Haunted Ground by Erin Hart
Hodder & Stoughton, ISBN 0 340 82759 9
Haunted Ground begins with a description of turf-cutting that is
reminiscent of Seamus Heaney’s poem Digging. Landscape and
heightened atmospherics are used skilfully throughout Erin Hart’s
debut novel; from the opening paragraph the landscape of the west
of Ireland is marked out as important in shaping the personalities
and the lives of its inhabitants.
When the severed head of a young woman is found in an ancient bog, Cormac Maguire,
the archaeologist sent to investigate, together with pathologist Nora Gavin
are faced with mysteries and animosities between the native Irish and the planters
which go back hundreds of years.
Haunted Ground is a Gothic tale of death and disappointment, murder and loss,
but it also deals with the broader issues of Ireland’s tragic history.
The various threads are laid out one by one: an ancient story of murder and
infanticide, a very modern disappearance of mother and child, the murder of
Nora Gavin’s sister.
The discovery of the decapitated head sets tongues wagging: Hugo Osborne’s
wife vanished two years ago, along with her little boy. Is Hugo responsible?
There are many in the village who think so, and his friendship with Una McGann,
a woman with her own secrets, is seen by many as proof of his earlier infidelities.

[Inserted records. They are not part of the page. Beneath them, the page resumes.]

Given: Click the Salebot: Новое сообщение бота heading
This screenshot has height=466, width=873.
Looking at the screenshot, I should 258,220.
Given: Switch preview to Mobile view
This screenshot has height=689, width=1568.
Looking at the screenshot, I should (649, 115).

Past and present converge in a plot as deftly interwoven as the warp and weft
of one of Una McGann’s tapestries.
Hart captures beautifully the cadence and rhythms of Irish speech, and although
the American Doctor Gavin’s voice was not distinctive enough for me,
the ambivalence of the Irish people towards the ‘American tourists’ seeking
their lost roots is cleverly echoed by the Irish passion for folklore and musical
traditions which resonates throughout the novel.

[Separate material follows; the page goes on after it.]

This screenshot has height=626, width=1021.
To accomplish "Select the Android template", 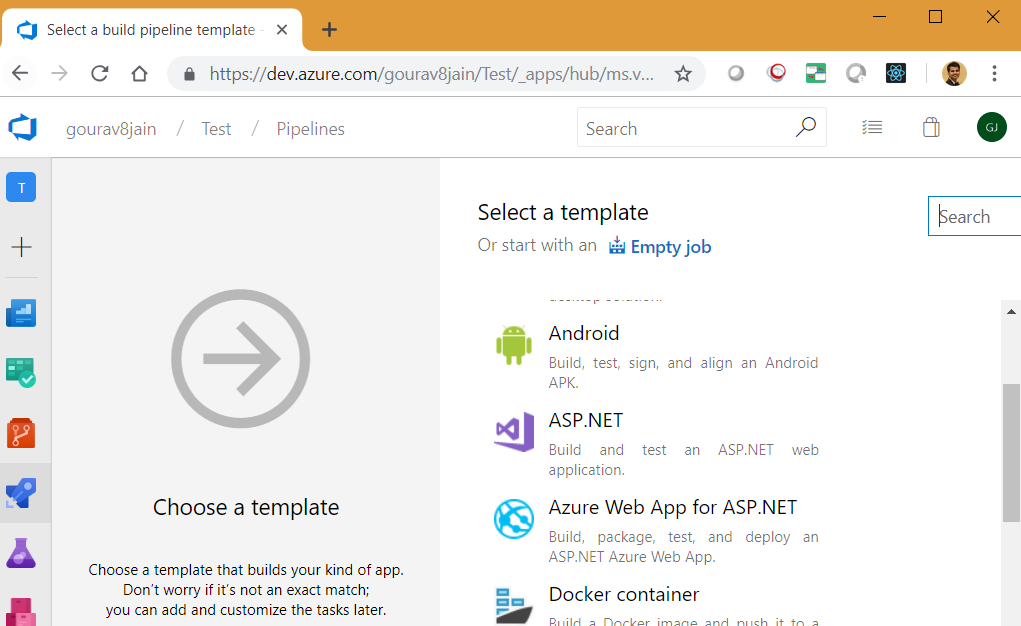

The Untouchable, by John Banville
In The Untouchable, Banville unfolds, with teasing flourishes,
a compelling tale of intrigue, obsession and betrayal. Written
as
a retrospective - the memoirs of a spy - the narrative provides
excitement and humour with poignant counter-point. Victor Maskell
is elegant, urbane and witty, a seductive anti-hero, whose persuasive
powers draw us in only to exultantly confound us.
Banville’s prose is finely crafted, each sentence perfectly balanced.
The Untouchable is a ‘mine of precious stones’ with a gem on
every page that will make you smile or sigh or laugh with sheer delight.